Conversations and online reading convince me that, even among those who should know better, an awful lot of people still believe that some kind of bailout is possible. They talk and write as if they expect the Lord to provide a large scale solution to the ills of this world.
One of the biggest flaws is the fundamental assumption that God sponsors human rights and equality. Those values are flatly contrary to what the Bible says. This in turn rests on the blatantly false notion that humans aren’t actually fallen and, by default, doomed to Hell. Most people operate on the assumption that they are in a neutral condition, and have a choice.
By default, every human born is going to Hell. The only escape is by God’s choice. The Bible uses the language of “election” — God alone elects. You cannot choose Him until He first chooses you, and that choice is not automatic for every human born. Paul wrote at length about this in Romans 8 & 9, and people still flatly reject it, looking for any excuse possible to insist that the leverage rests in human hands. That false doctrine is part of our fallen nature.

(Items contained in a dataset)
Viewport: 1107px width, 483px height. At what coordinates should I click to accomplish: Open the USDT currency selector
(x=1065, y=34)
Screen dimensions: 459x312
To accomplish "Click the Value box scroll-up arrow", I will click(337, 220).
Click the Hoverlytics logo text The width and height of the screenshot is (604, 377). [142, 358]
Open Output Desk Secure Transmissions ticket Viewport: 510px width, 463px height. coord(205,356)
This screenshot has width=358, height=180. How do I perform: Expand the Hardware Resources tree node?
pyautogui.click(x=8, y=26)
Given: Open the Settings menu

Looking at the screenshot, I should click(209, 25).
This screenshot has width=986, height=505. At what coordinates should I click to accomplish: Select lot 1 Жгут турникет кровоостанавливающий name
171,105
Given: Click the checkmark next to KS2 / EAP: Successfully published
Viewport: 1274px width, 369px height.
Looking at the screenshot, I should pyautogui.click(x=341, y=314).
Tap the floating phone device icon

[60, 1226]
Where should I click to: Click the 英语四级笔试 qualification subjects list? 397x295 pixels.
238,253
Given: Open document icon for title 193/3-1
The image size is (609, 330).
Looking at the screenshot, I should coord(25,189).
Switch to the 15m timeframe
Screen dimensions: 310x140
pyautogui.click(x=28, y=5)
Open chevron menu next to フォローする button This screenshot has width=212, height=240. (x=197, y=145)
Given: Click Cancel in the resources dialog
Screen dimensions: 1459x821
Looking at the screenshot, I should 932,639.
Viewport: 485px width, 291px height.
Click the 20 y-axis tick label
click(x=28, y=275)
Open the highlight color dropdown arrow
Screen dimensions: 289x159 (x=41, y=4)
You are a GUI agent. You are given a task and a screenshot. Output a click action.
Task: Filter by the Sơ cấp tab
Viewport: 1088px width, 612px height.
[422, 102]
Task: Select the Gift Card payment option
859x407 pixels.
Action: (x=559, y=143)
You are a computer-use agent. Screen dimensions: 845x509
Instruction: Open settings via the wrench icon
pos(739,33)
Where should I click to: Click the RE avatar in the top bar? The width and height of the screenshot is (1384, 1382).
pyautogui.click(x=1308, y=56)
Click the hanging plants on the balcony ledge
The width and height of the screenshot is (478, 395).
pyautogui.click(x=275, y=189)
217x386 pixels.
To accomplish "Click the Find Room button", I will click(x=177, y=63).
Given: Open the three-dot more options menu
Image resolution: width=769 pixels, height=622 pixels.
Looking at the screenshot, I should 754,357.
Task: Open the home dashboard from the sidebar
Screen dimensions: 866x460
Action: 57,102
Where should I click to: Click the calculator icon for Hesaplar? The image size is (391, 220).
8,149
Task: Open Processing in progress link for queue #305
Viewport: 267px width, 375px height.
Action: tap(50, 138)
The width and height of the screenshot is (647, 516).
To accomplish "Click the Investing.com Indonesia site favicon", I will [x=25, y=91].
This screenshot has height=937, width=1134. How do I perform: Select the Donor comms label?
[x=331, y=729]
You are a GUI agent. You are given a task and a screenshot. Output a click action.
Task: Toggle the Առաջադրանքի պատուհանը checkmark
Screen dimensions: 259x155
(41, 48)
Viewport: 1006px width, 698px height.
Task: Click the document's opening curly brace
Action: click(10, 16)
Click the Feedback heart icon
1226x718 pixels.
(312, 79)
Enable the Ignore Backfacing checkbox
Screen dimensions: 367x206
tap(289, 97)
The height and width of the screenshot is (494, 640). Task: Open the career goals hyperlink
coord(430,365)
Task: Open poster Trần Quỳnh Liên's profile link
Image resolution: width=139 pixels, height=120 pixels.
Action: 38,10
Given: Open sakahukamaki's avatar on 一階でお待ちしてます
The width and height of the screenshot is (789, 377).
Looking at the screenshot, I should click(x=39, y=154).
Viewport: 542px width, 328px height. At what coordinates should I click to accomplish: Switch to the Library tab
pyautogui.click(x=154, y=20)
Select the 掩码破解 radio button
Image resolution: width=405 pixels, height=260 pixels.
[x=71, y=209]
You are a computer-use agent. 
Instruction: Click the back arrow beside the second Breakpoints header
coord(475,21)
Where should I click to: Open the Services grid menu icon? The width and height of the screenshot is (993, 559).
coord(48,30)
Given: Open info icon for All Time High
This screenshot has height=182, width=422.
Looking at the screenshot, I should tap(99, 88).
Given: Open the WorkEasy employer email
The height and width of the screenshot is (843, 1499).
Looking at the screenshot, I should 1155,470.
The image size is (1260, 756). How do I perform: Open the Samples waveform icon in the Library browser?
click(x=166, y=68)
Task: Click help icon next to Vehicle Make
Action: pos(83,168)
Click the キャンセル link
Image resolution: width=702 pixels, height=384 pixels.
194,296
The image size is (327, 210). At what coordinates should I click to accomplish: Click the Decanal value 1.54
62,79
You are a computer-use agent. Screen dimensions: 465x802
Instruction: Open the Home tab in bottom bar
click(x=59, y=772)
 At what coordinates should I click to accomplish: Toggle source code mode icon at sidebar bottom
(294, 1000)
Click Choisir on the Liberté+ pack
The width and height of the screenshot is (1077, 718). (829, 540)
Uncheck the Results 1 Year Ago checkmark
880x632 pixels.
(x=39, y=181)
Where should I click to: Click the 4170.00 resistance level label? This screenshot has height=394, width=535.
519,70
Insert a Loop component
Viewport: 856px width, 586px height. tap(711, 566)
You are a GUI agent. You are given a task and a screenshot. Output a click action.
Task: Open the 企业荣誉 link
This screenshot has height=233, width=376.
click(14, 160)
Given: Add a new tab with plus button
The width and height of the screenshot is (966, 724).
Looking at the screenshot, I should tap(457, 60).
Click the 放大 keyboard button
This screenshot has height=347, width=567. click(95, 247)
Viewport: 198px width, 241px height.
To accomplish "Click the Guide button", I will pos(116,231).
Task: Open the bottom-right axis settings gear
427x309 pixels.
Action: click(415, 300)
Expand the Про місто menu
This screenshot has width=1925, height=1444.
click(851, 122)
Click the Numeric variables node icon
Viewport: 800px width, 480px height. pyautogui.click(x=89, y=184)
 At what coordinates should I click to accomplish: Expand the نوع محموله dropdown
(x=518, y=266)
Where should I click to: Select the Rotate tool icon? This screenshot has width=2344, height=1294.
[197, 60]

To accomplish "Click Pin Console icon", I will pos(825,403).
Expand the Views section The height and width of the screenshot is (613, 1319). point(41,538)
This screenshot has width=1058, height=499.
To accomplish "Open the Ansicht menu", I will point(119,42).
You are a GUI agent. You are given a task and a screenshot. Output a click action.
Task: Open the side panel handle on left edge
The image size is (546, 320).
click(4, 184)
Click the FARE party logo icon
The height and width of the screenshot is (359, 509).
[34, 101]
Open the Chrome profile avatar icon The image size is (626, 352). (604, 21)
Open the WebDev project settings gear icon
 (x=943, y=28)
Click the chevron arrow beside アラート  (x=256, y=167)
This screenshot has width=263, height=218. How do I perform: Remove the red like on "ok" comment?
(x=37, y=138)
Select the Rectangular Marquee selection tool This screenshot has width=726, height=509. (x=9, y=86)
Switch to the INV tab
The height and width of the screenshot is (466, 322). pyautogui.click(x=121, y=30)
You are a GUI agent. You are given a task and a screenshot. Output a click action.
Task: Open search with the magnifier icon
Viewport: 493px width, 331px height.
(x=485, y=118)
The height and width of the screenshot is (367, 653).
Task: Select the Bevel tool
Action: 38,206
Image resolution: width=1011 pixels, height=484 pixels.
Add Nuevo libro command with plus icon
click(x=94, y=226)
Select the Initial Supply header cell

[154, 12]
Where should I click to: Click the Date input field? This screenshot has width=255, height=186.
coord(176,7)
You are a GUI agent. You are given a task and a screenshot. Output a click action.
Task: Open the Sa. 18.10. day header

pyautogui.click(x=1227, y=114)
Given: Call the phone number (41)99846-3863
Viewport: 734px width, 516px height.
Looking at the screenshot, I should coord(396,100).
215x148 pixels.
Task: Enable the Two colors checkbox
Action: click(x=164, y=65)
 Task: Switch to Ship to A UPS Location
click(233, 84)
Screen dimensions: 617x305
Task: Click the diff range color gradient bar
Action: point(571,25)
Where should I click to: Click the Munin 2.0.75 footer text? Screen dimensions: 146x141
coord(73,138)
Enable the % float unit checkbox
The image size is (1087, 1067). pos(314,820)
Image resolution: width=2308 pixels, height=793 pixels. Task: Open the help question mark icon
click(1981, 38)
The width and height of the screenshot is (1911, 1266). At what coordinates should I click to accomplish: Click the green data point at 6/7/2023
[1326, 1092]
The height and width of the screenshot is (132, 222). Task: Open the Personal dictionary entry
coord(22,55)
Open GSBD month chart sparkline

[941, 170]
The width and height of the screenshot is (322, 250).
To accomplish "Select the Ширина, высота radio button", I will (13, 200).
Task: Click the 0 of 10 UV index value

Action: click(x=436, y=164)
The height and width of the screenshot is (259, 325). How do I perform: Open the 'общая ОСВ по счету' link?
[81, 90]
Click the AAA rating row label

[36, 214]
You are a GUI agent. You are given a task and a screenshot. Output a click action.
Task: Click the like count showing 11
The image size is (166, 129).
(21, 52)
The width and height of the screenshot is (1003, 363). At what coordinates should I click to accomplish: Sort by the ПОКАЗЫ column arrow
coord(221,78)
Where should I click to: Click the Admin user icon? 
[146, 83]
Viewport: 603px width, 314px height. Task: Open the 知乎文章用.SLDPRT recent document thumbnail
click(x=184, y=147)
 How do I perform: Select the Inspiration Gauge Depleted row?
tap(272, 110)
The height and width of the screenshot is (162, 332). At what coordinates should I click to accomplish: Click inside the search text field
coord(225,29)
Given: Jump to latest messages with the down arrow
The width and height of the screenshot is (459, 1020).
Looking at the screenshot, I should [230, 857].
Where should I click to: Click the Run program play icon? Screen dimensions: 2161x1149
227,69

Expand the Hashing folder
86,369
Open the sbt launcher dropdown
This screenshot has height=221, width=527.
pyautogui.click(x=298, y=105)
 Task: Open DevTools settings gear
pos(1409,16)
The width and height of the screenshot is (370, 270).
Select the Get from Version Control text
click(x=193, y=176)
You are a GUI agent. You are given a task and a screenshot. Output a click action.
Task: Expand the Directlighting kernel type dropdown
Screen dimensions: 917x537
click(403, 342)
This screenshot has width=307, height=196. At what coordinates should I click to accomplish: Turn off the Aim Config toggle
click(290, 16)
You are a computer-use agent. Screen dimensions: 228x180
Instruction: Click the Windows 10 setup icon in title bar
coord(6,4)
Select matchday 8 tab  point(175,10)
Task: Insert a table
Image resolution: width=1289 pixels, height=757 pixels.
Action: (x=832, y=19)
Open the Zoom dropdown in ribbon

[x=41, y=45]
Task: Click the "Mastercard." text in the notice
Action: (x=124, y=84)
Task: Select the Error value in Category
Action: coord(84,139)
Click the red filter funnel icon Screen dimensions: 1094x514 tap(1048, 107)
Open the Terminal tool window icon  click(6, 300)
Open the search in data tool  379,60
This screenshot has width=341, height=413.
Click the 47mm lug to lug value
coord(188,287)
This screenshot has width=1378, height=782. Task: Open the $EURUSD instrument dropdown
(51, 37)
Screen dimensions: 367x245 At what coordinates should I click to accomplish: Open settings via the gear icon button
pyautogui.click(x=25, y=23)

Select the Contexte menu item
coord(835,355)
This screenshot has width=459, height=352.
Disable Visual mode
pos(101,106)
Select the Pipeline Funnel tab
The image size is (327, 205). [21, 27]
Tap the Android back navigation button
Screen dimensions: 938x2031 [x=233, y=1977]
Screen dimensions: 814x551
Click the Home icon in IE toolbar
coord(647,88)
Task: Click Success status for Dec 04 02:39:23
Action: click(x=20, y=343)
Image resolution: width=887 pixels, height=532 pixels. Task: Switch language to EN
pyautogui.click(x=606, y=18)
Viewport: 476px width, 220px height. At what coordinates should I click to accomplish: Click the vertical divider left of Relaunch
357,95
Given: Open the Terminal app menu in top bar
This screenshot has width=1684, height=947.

What is required
In the text on divine election, which chapters of Romans are cited as places where Paul wrote at length about God's choice?

Full response
Romans 8 and 9.